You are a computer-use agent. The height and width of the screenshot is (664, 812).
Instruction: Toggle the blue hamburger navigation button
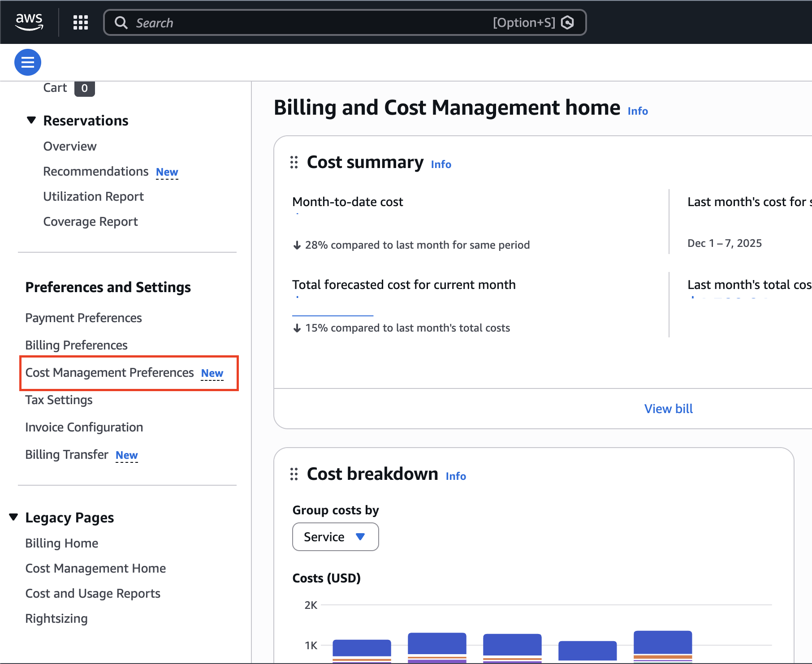pos(28,62)

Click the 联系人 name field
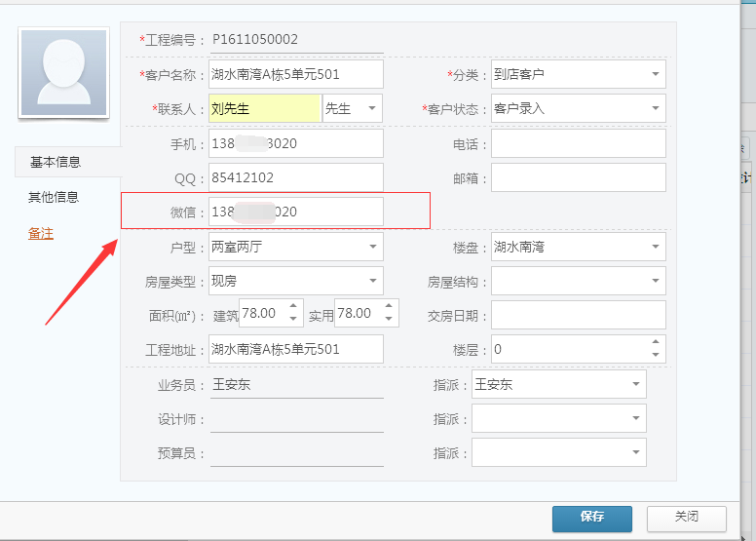[264, 108]
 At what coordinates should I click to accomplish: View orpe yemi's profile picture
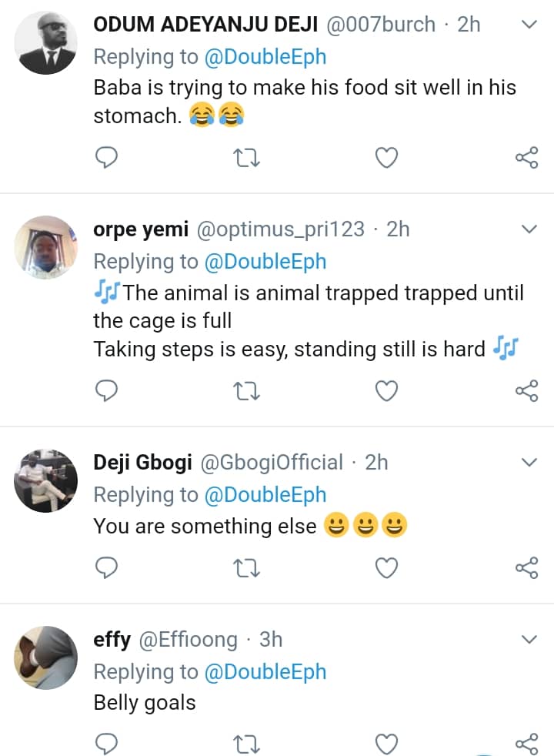[46, 247]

========================================

→ **Exercise**
Give the listing above again word for word, without its pictures.

→ **Solution for this problem**
You are a computer-use agent. The height and width of the screenshot is (664, 812).
Instruction: Toggle the blue hamburger navigation button
pos(28,62)

Click the 联系人 name field
[264, 108]
 At what coordinates should I click to accomplish: View orpe yemi's profile picture
[46, 247]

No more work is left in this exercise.